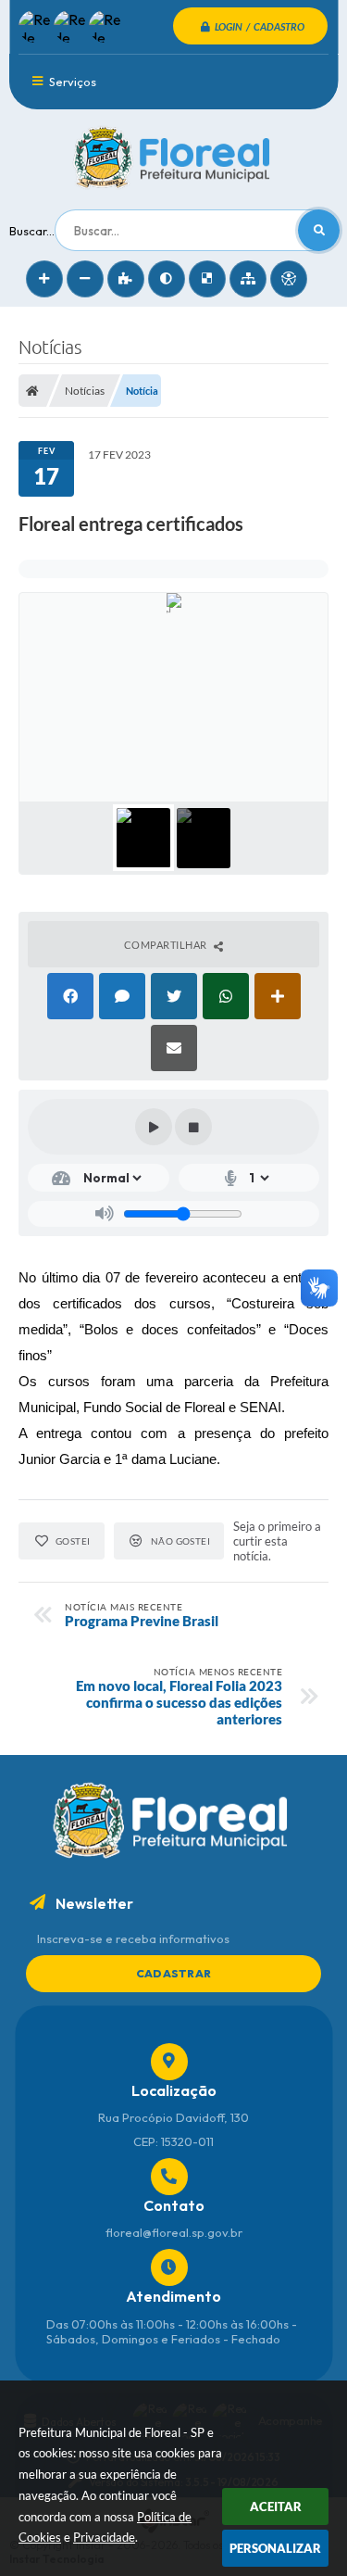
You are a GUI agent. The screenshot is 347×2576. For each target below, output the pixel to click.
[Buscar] (319, 230)
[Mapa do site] (247, 278)
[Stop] (193, 1126)
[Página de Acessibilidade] (288, 278)
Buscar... (32, 230)
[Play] (153, 1126)
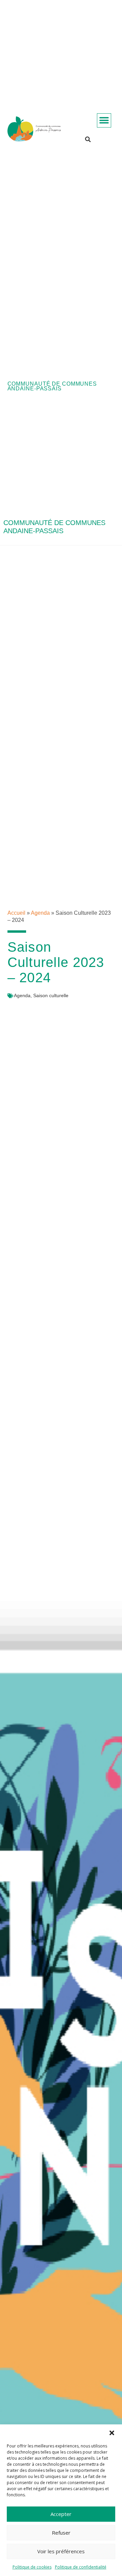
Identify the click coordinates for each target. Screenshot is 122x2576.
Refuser (61, 2532)
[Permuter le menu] (104, 120)
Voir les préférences (61, 2551)
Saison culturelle (50, 995)
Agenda (40, 913)
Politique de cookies (32, 2567)
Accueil (16, 913)
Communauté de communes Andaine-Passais (52, 386)
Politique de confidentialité (80, 2567)
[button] (111, 2432)
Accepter (61, 2514)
============================================================
## REQUIREMENT
Set down all the lines above exactly as they appear, with no pictures.

## EXERCISE RESPONSE
You are a GUI agent. The screenshot is 347×2576. For each target below, output the pixel to click.
[Buscar] (319, 230)
[Mapa do site] (247, 278)
[Stop] (193, 1126)
[Página de Acessibilidade] (288, 278)
Buscar... (32, 230)
[Play] (153, 1126)
Identify the click coordinates for each target. Screenshot is 122x2576.
Refuser (61, 2532)
[Permuter le menu] (104, 120)
Voir les préférences (61, 2551)
Saison culturelle (50, 995)
Agenda (40, 913)
Politique de cookies (32, 2567)
Accueil (16, 913)
Communauté de communes Andaine-Passais (52, 386)
Politique de confidentialité (80, 2567)
[button] (111, 2432)
Accepter (61, 2514)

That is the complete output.